Given instruction A ->
From the amplitude modulation worked problem, extract the stretch from "The maximum amplitude" through "for amplitude modulation.".
Given instruction B ->
In the amplitude modulation worked problem, what value is found for the carrier wave amplitude?
Given instruction C ->
Carry on the amplitude modulation worked problem from where it stops.

The maximum amplitude of an AM wave is found to be 15 V while its minimum amplitude is found to be 3 V . What is the modulation index?
Let $A_c$ and $A_m$ be the amplitudes of carrier wave and modulating wave respectively. So,
Maximum amplitude $\longrightarrow A_{\text {max }}=A_c+A_m=15 \mathrm{~V}\quad\text{.... (i)}$
Minimum amplitude $\longrightarrow A_{\min }=A_c-A_m=3 \mathrm{~V}\quad\text{.... (ii)}$
Adding Eqs. (i) and (ii), we get
$$2 A_C=18$$
$$\begin{aligned} \text{or}\quad & A_c=9 \mathrm{~V} \\ \text{and}\quad & A_m=15-9=6 \mathrm{~V} \end{aligned}$$
Modulating index of wave $\propto=\frac{A_m}{A_c}=\frac{6}{9}=\frac{2}{3}$
Compute the $L C$ product of a tuned amplifier circuit required to generate a carrier wave of 1 MHz for amplitude modulation.

Information provided ->

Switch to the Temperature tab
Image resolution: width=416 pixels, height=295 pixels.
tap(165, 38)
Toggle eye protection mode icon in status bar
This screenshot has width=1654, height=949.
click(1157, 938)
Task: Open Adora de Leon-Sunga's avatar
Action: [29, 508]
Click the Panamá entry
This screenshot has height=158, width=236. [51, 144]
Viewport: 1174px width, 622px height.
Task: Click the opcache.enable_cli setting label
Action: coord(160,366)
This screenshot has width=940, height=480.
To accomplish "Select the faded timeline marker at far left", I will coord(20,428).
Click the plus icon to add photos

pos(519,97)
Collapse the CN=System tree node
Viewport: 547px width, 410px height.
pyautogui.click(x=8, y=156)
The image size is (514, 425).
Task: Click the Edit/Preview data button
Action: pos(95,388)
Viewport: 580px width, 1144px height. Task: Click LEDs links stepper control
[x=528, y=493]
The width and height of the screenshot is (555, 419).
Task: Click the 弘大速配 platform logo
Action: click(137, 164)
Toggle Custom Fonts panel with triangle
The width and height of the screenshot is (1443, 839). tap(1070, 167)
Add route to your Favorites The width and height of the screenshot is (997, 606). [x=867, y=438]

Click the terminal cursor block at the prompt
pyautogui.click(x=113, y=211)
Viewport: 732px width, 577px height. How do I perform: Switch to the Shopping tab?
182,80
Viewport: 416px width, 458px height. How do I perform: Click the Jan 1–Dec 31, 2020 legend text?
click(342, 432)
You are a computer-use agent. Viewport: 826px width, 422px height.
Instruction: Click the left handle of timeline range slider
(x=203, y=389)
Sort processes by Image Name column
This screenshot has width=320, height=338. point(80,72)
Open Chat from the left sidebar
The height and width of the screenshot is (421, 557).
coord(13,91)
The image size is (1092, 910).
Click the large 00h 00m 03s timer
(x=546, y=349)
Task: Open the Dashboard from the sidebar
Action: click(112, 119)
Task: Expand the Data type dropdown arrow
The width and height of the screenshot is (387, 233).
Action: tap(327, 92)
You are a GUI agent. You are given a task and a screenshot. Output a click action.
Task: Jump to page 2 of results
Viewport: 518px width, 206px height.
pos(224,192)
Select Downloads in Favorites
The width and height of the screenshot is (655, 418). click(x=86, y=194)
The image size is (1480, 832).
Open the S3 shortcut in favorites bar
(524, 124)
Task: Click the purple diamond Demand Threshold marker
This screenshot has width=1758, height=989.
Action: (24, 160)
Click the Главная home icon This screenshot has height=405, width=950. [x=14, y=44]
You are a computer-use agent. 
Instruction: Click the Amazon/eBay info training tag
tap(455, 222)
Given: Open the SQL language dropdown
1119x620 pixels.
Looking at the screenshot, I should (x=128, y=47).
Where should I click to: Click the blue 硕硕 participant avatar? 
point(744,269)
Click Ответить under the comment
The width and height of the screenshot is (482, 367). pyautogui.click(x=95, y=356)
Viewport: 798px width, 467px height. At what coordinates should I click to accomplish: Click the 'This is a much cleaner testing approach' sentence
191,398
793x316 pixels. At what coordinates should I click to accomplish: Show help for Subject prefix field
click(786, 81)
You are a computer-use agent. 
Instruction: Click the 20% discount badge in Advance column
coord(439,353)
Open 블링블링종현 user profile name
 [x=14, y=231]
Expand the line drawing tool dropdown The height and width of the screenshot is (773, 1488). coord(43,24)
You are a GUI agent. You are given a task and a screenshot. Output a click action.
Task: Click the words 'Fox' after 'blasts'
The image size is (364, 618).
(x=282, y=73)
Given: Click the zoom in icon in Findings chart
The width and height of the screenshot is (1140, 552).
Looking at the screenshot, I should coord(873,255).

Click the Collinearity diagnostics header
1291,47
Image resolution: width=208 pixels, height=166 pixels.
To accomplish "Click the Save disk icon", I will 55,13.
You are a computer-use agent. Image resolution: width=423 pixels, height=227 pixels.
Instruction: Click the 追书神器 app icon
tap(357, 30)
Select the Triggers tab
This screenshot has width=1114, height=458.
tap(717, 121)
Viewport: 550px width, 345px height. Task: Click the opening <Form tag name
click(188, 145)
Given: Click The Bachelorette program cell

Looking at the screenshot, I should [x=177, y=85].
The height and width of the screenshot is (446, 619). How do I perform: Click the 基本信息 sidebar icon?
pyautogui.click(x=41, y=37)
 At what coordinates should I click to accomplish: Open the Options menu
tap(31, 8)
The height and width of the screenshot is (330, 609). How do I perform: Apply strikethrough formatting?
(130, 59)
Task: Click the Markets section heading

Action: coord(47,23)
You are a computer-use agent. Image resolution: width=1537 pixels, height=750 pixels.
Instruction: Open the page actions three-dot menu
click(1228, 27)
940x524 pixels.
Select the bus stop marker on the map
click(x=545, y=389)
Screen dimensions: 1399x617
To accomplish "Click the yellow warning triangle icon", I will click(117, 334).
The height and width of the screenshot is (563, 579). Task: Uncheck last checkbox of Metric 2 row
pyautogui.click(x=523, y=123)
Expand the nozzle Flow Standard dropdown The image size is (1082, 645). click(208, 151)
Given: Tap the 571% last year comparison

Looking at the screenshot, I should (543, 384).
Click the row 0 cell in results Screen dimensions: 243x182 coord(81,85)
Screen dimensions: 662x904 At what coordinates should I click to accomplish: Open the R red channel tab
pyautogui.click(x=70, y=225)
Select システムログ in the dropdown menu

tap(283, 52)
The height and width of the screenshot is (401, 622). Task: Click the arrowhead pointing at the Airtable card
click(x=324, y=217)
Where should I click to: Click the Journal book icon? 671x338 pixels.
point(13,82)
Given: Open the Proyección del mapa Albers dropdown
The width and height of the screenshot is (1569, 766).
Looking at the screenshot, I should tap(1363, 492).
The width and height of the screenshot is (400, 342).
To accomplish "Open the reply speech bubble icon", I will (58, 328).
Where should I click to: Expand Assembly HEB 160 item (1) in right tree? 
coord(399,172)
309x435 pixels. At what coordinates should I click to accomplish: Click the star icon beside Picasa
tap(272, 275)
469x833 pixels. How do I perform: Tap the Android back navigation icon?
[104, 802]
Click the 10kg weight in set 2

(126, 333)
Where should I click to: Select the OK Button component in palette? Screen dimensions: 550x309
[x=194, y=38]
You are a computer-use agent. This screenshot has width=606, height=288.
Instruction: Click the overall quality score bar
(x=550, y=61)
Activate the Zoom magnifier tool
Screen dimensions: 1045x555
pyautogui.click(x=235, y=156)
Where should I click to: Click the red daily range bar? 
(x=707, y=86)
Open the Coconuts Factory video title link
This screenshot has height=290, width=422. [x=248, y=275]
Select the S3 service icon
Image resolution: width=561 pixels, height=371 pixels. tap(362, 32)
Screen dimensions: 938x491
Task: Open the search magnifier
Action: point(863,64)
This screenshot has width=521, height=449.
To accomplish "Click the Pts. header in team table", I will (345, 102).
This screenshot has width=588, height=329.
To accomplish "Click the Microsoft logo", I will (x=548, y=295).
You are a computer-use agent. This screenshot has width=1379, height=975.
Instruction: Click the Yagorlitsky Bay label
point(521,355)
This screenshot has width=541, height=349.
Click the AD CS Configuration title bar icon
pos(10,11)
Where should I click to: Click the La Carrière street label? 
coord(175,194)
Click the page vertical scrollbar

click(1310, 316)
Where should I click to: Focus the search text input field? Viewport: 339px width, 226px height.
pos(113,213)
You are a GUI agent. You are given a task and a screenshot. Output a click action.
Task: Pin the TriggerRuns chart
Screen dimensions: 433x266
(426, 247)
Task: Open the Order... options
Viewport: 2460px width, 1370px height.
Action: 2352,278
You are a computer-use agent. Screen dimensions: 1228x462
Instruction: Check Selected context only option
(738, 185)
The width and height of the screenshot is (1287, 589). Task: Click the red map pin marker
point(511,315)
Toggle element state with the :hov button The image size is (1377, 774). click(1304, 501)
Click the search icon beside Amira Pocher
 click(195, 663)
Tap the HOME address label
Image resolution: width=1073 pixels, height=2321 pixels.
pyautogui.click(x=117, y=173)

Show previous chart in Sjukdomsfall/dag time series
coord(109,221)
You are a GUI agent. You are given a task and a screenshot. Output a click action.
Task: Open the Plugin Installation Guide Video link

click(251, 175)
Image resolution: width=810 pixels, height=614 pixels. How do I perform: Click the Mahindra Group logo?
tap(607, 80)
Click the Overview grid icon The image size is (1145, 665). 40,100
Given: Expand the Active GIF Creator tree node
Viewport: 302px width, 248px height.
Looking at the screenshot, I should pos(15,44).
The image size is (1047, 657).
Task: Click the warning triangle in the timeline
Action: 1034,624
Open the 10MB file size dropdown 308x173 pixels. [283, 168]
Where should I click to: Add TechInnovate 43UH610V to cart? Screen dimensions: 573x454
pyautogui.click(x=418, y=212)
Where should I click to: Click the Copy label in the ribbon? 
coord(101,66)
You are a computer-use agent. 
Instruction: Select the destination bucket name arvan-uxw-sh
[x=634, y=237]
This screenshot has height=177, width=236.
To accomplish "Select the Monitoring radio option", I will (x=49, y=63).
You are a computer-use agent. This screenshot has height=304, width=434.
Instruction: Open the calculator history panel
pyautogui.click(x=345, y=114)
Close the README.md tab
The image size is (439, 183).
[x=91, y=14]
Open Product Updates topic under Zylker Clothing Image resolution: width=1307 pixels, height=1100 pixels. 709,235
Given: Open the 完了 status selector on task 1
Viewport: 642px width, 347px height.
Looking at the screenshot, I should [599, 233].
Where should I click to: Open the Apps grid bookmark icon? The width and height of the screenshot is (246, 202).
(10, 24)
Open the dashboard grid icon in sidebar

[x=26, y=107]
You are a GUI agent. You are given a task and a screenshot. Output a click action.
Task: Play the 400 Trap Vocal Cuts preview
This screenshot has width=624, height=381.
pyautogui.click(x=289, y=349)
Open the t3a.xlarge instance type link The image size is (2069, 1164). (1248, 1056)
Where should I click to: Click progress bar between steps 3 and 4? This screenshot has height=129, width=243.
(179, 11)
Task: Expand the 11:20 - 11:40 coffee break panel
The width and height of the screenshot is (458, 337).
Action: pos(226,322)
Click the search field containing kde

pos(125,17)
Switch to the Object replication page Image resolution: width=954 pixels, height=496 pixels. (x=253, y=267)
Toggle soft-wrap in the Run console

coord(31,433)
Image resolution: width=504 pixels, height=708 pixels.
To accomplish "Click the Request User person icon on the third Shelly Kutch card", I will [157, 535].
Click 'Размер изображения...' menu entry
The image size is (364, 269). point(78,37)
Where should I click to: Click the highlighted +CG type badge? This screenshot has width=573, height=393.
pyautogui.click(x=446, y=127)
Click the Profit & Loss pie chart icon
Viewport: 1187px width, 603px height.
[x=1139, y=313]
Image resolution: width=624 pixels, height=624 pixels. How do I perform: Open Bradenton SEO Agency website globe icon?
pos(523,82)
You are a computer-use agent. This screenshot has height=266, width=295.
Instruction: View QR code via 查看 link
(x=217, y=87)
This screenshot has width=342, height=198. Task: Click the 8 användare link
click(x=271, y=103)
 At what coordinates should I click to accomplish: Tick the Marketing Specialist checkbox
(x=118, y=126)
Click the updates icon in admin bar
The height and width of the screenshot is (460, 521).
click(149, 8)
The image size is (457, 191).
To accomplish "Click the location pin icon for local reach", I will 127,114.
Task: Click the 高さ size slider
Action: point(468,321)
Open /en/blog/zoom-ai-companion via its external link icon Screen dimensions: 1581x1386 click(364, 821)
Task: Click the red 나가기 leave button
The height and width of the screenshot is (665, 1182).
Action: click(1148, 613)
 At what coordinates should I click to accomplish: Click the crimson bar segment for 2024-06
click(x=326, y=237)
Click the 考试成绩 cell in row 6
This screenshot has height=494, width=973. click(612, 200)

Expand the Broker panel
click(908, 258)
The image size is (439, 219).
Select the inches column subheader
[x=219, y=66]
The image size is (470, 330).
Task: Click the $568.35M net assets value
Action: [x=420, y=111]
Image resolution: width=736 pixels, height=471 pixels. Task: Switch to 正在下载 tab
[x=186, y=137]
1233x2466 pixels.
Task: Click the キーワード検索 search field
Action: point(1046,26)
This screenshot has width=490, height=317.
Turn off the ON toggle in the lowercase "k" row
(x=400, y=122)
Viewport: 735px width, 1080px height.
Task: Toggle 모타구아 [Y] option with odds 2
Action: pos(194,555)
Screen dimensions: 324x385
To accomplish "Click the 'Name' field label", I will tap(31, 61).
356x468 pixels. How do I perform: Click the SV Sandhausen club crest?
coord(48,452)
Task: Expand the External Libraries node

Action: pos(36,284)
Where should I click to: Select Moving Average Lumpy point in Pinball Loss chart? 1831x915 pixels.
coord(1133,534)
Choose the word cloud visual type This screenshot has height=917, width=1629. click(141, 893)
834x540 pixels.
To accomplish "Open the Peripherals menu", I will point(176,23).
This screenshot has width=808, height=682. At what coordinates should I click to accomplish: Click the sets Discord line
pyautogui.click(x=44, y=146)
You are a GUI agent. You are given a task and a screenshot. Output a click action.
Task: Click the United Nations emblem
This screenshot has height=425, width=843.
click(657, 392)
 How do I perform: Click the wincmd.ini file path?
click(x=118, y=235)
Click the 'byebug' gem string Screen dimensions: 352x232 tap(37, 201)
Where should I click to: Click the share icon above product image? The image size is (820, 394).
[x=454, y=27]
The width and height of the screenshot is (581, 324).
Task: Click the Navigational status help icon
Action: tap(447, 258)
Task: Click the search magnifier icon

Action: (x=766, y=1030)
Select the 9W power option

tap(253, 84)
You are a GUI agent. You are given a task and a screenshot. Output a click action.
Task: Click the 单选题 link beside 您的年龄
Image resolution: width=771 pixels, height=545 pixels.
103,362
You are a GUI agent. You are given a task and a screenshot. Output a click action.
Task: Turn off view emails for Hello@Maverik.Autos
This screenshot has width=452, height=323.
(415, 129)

Exercise answer A ->
The maximum amplitude of an AM wave is found to be 15 V while its minimum amplitude is found to be 3 V . What is the modulation index?
Let $A_c$ and $A_m$ be the amplitudes of carrier wave and modulating wave respectively. So,
Maximum amplitude $\longrightarrow A_{\text {max }}=A_c+A_m=15 \mathrm{~V}\quad\text{.... (i)}$
Minimum amplitude $\longrightarrow A_{\min }=A_c-A_m=3 \mathrm{~V}\quad\text{.... (ii)}$
Adding Eqs. (i) and (ii), we get
$$2 A_C=18$$
$$\begin{aligned} \text{or}\quad & A_c=9 \mathrm{~V} \\ \text{and}\quad & A_m=15-9=6 \mathrm{~V} \end{aligned}$$
Modulating index of wave $\propto=\frac{A_m}{A_c}=\frac{6}{9}=\frac{2}{3}$
Compute the $L C$ product of a tuned amplifier circuit required to generate a carrier wave of 1 MHz for amplitude modulation.

Exercise answer B ->
9 V

Exercise answer C ->
Given, the frequency of carrier wave is 1 MHz .
Formula for the frequency of tuned amplifier,
$$\begin{aligned} \frac{1}{2 \pi \sqrt{L C}} & =1 \mathrm{MHz} \\ \sqrt{L C} & =\frac{1}{2 \pi \times 10^6} \\ L C & =\frac{1}{\left(2 \pi \times 10^6\right)^2}=2.54 \times 10^{-14} \mathrm{~s} \end{aligned}$$
Thus, the product of $L C$ is $2.54 \times 10^{-14} \mathrm{~s}$.
Why is a AM signal likely to be more noisy than a FM signal upon transmission through a channel?
In case of AM, the instantaneous voltage of carrier waves is varied by the modulating wave voltage. So, during the transmission, nosie signals can also be added and receiver assumes noise a part of the modulating signal. In case of FM, the frequency of carrier waves is changed as the change in the instantaneous voltage of modulating waves. This can be done by mixing and not while the signal is transmitting in channel. So, noise does not affect FM signal.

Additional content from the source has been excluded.